The fight against piracy continued on opposite sides of the globe this past weekend.
Five Hollywood studios are suing China’s biggest online film service, Jeboo, and a Shanghai Internet cafe for providing illegal downloads of their movies. Meanwhile, a pioneering French antipiracy plan, backed by Nicolas Sarkozy’s government, has received thumbs-up from industry bodies in France and the U.K.
The case against Beijing Jeboo Interactive Services and Technology and Shanghai East Cybercafe was filed in the Shanghai No. 2 Intermediate Court on Sept. 28 and the case is now pending.
Frank Rittman, regional legal counsel for the Motion Picture Assn. said that the MPA is coordinating the action on behalf of 20th Century Fox, Walt Disney, Paramount Pictures, Columbia Pictures and Universal Studios.
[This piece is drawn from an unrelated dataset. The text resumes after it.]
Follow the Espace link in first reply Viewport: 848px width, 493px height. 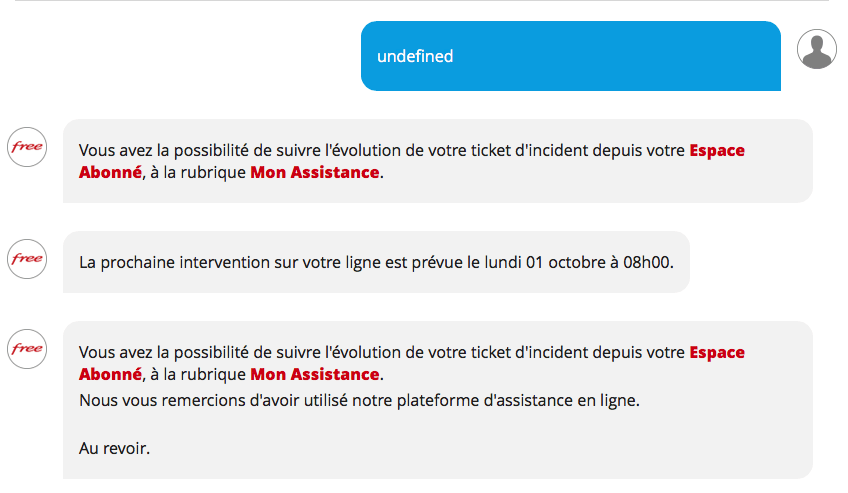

Studios are seeking damages of RMB200,000 ($27,000) per title plus legal fees and court costs. Case cites 13 titles including “Pirates of the Caribbean: The Curse of the Black Pearl,” “X-Men 2” and “Night at the Museum.”
Rittman said that Jeboo earns its revenues from providing technical services for downloading and streaming content to Internet cafes. Cafes then charge their end users. According to some estimates, more than 28 million people in China use Internet cafes primarily for watching movies.
Jeboo’s website stated it has nearly 30,000 movies and TV series obtained legally.
Rampant software piracy is at the heart of a trade dispute between the U.S. and China that is being probed by the World Trade Organization.
Meanwhile, an independent Gallic commission lead by Denis Olivennes, chairman of France’s Fnac entertainment stores, has recommended suspending offenders’ Internet access after three download offences.
In a parallel move, the French music industry will lift digital rights management protection on library product making many songs free-for-download.
“This is an ambitious, useful and intelligent contribution to the anti-piracy fight and the development of legal offers,” France’s SADC (Société des Auteurs et Compositeurs Dramatiques) authors society said Friday.
“The French government has recognized that the talent and investment of artists and innovators must be properly valued on the Internet if the digital economy is to achieve its potential,” said British Phonographic Industry chief executive, Geoff Taylor.
Its key is the support of French Internet service providers who will supply information on high-volume users to an enforcement body.
Industry bodies in the U.K. and Spain have been lobbying for such information with little success.